Was it his brogue or the timbre of his voice that was so stirring?

She wanted to hold her hand against his neck and ask him to speak again.

What was his question? Had I wished to marry Gowry? Absurd.

“Nay. I wished only to spare the Carlisle Clan from his wrath,” she said, dropping her gaze from his throat, then casually checking one hand for blood. There was none. She tried to examine the other, but he was not finished holding it.

“A noble sacrifice my lady, and now unnecessary.” He was looking at her lips again.

“Thank you for freeing me, then,” she said, a little too breathlessly. If she acted any more the fainting damsel, she’d get sick herself.

His gaze lifted to hers for a moment, then he said, “Ye needn’t thank me, because ye’ve not been freed.

Ye’re mine…my charge, for the now.” He held up a hand to stay her protest then added, “Ye’ve been declared a ward of the king.

And ‘tis my duty to take ye to my home where King Malcolm will meet us and reveal his plans for ye. We leave now. Ye and yer maid may take one sack. No trunks. Ye can sit a horse?” He dropped her hand.

“Nay!” Kenna reached out and clutched his forearm. He stared at her bold hand, and she immediately snatched it back.

He looked disgusted, but he was back to not speaking.

“Aye, I can sit a horse fair to middlin’. But, nay, she is not my maid. I will come willingly, but ye must let her go.”

“Done.” He gestured toward Kenna while looking at the giant before turning to leave.

“Wait!”

He turned back to her, impatience now plain on his face.

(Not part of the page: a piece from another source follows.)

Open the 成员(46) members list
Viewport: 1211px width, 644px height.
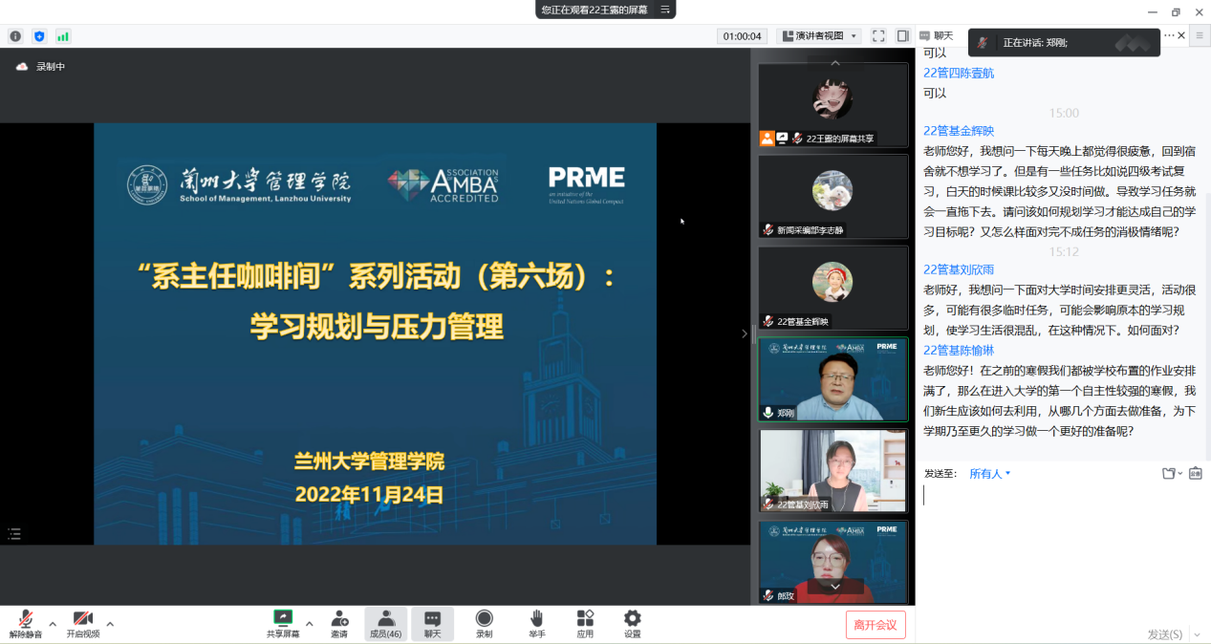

He stepped forward though, and took her hand, giving her the strangest impression that he was unable to speak to her directly unless he was touching her in some way.

When she had laid her hand on his arm, had it been trembling?

It trembled still. Perhaps his arm was just fatigued from the fighting.

She had seen horses quivering in a like manner after being ridden for hours.

“Who are you that I should know you?”

“I am the king’s man.”

“And your name?”

“Why?”

“Why do you suppose?” She smiled sweetly. “So I can curse you properly, of course.”

His frown melted into a smile, and he paused for a long moment, leading her to wonder if now he had forgotten the question.

“Ye may call me Laird and Master.” He dropped her hand and turned away.

“To the devil with ye then, Laird and Master.”

By the time he had spun back around, she was already in a deep curtsy before him, but she could not resist glaring up at him.

She looked again at the sword in his hand and swallowed.

Before she could rise, though, he was gone.

The rumble of his hearty laughter preceded him down the hallway, and she smiled at the sound before she could help it.

The giant, however, remained. He stepped up to Kenna and held out his arm. With his eyes he told her she could be led from the room or carried.

She didn’t take his offered limb, but hurried toward the door, then paused to look back at her maid. “Be well, Fia. Do not forget your promise.”